- [Document text]:
####################
Note that CO2 can be advantageous here; it’s not a conductor, so were your flammable liquids to alight near electronics, it would be safe to use. As mentioned above, foam can be a non-conductor if ‘dielectrically tested’, but this isn’t always the case.
Class C Fires – Gases
Similarly to flammable liquids, we might think that flammable gases are a problem for industrial producers of LPG and hydrogen, and definitely not the typical workplace or home. This is true to some extent; they’re definitely rarer than flammable liquids and the solid materials which cause the majority of office fires.
That doesn’t mean Class C fires can’t happen in the normal domestic or workplace setting, however. Gas hobs are still common in households and, though safer than ever, they still emit highly-flammable fuel and are dangerous if misused or improperly-fitted. If you have a gas barbecue in the garden, it’s likely you use a propane canister, which could present a similar hazard.
####################
- [Provided data]:
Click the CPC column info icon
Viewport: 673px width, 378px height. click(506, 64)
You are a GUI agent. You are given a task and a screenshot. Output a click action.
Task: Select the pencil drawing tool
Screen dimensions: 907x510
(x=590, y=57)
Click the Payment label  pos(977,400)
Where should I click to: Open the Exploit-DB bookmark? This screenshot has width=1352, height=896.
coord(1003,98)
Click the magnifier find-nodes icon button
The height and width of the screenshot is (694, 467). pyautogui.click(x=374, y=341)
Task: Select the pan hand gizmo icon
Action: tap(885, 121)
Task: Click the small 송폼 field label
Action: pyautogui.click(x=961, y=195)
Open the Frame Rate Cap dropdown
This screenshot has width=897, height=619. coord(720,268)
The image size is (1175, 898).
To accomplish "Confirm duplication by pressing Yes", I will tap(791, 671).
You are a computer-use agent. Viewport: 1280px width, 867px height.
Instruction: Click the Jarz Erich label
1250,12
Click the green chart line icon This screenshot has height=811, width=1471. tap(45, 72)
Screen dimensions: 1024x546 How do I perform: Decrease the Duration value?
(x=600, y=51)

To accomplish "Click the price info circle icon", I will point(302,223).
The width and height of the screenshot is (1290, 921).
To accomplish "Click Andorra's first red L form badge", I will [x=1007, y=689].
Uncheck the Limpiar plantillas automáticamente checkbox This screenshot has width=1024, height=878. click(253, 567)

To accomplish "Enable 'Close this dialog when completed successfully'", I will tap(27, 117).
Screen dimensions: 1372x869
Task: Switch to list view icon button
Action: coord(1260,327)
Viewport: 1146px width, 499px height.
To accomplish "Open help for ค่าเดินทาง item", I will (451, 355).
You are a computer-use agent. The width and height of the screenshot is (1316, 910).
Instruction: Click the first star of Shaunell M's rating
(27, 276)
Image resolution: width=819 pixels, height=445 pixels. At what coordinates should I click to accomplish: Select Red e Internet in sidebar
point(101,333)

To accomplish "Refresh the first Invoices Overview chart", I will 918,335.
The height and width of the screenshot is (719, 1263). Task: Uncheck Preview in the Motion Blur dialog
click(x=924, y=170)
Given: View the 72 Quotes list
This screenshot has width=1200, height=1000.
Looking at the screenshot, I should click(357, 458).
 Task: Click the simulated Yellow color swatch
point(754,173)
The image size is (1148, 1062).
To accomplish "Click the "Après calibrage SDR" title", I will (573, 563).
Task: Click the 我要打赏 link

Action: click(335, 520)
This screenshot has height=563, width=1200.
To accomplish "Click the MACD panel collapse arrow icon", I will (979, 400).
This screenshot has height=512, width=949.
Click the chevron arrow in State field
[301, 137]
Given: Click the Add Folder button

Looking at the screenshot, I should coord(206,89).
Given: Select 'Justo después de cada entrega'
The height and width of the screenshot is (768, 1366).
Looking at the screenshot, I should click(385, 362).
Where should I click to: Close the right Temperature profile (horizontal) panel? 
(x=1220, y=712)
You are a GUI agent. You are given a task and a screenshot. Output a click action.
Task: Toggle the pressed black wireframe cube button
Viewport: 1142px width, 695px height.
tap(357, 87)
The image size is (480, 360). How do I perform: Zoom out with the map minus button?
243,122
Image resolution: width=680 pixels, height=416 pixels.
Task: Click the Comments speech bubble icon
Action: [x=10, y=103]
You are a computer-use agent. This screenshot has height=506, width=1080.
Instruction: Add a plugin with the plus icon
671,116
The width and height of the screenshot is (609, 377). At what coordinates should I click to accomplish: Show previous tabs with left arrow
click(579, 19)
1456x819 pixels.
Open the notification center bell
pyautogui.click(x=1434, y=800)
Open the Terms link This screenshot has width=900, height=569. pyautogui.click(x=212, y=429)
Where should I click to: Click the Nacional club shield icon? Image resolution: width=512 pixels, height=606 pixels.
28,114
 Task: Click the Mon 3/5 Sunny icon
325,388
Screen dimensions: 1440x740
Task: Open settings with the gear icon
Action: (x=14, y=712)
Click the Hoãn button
####################
According to the text on fire classes, what property of CO2 makes it safe to use when flammable liquids catch fire near electronics?

- [Output for this exercise]: CO2 is not a conductor.